Maskhadov, believed to be hiding out in Chechnya's rugged southern mountains, said he had ordered a temporary truce last week in the war-torn republic until 22 February as a "goodwill gesture" towards Russian President Vladimir Putin.
"I hope for an adequate response. Because following my order for a temporary halt to all offensive operations, I ordered the formation of a delegation to hold contacts with the Russian side," Maskhadov told the Russian daily Kommersant.
The guerrilla leader said he had chosen Umar Khambiyev, a former health minister in Maskhadov's separatist administration who is now living in exile, to lead the peace effort in a bid to end the conflict now more than five years old.
The Beslan school siege put the
spotlight on the Chechen issue
"If reason triumphs among our Kremlin opponents, we can end this war at the negotiating table. If not, then most likely blood will be spilled for a long time to come but we will not be morally responsible for the continuation of this madness," Maskhadov said.
A senior presidential official said the Kremlin had not changed its policy of refusing to negotiate with Maskhadov.
"These are not people with whom we can hold talks. Maskhadov does not control the situation and, more importantly, he's a terrorist.
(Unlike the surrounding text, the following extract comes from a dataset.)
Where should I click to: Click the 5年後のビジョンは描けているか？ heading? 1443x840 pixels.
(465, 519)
No country in the world is willing to deal with terrorists," Kremlin spokesman Dmitry Peskov told AFP.
Maskhadov was elected president of Chechnya in 1997 in elections recognised by Moscow after it sued for peace to end a disastrous 1994-96 war, although Russia has since branded him a terrorist.
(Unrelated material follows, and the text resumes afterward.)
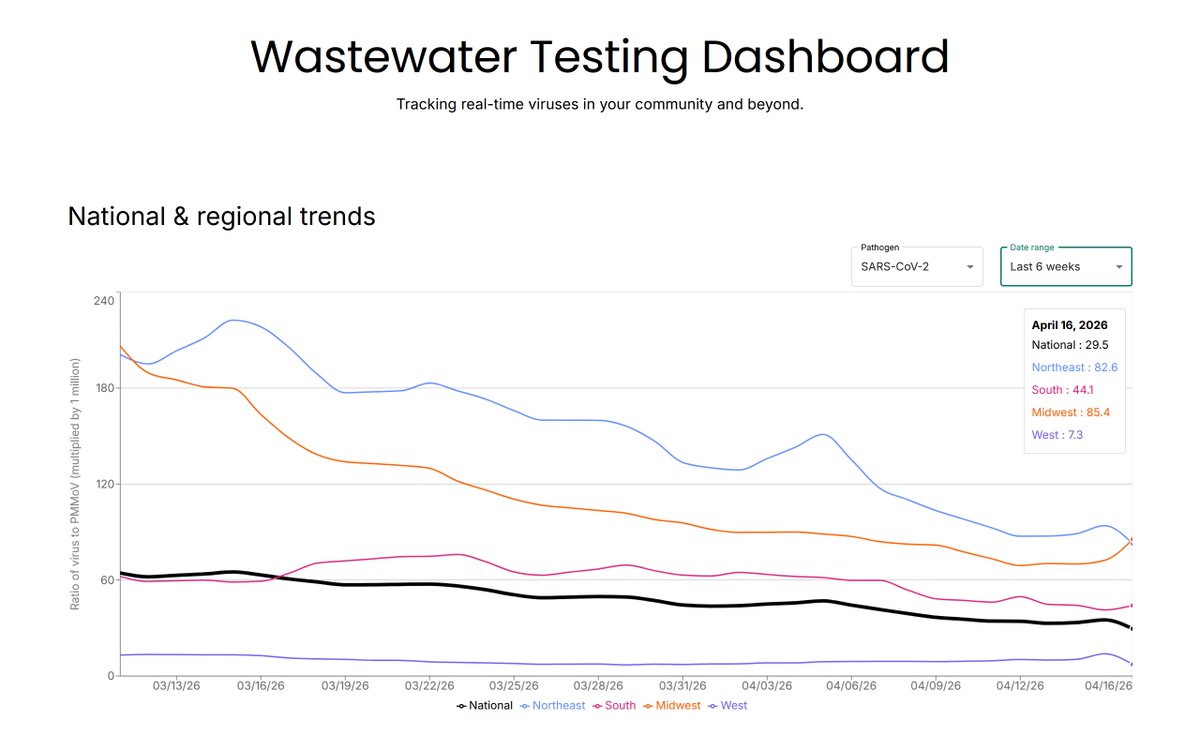
Task: Open the Date range Last 6 weeks dropdown
Action: 1066,267
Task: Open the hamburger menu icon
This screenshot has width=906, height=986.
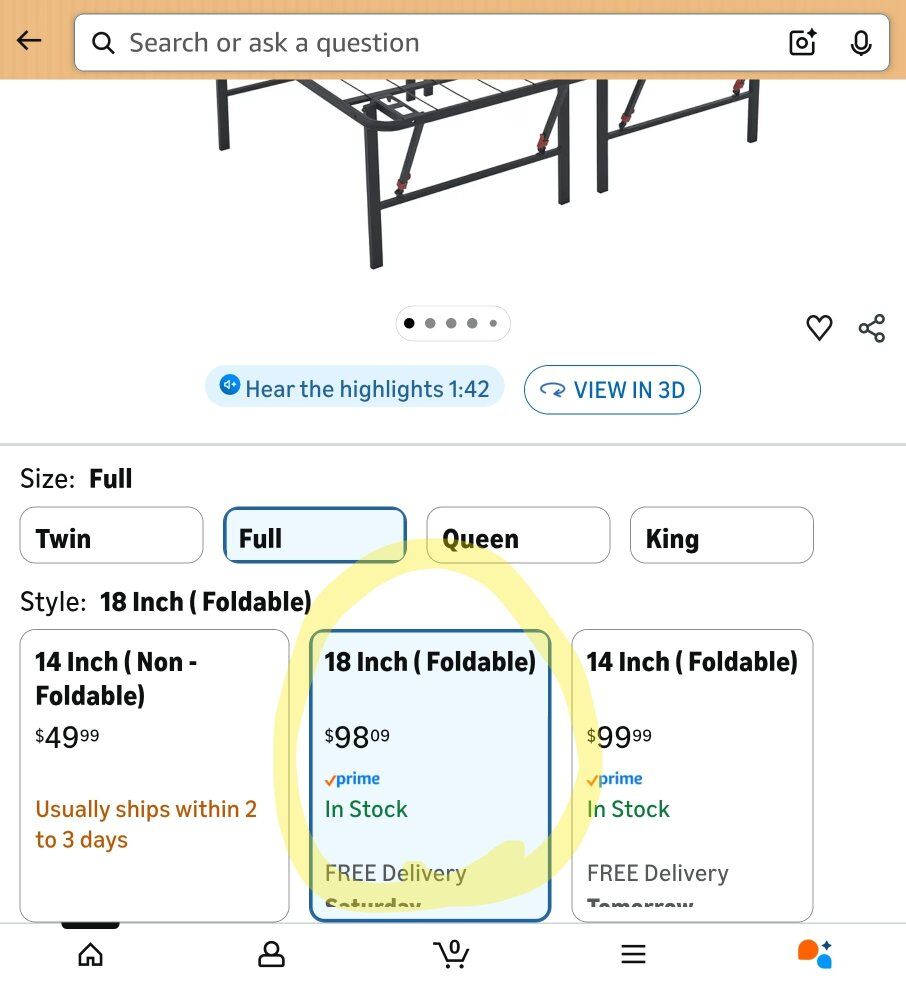Action: click(633, 954)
Once seen as a moderate figure, the former Soviet artillery officer's influence has waned as radicals led by Shamil Basayev have staged a series of deadly attacks on Russians civilians.
"We will not be morally responsible for the continuation of this madness"
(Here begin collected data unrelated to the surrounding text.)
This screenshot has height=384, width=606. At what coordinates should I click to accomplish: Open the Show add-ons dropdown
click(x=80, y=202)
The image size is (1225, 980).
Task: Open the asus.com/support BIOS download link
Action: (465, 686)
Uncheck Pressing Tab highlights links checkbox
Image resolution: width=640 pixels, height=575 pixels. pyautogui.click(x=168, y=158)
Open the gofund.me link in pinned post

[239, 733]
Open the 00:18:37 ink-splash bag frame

Chechen leader Aslan Maskhadov
More than five years after pouring in troops in October 1999 to restore control in Chechnya, Russia remains bogged down in a bloody guerrilla war despite setting up a pro-Moscow local administration.
After a spate of major clashes in three neighbouring republics in the past month, analysts suggested the Chechen rebels appeared to be responding to a secret peace initiative from the Kremlin, anxious about the conflict inflaming the entire Caucasus.
Pro-Moscow Chechen leaders, who control lucrative reconstruction funds allocated for the war-shattered republic, also dismissed the talks offer.
"Our stand is unwavering: there will be no political contacts with Maskhadov and his circle," Chechen state council chief, Taus Dzhabrailov, told the Interfax news agency.
By contrast, Maskhadov's representative, Akhmed Zakayev, slammed the Kremlin for its stance.
Zakayev: The ceasefire shows
Chechens want an end to war
The fact that Basayev was observing the ceasefire "shows that the Chechens are united in wanting peace and an end to this war", he told AFP by telephone from London where he lives in exile.
"But Russia continues to insist on a military response," Zakayev said.
A source in the pro-Russian Chechen government said on Monday that there had been a virtual halt to Chechen rebel attacks since the ceasefire announced last Wednesday on the separatist website.
The official Russian toll from the war stands at more than 4700 soldiers though independent observers claim the true toll may be three times higher.
In a UK television interview broadcast last week sparking angry Russian protests, separatist hardliner Basayev warned of future attacks on Russian targets, such as the Beslan school siege in which more than 340 people - half of them children - died in the first week of September 2004.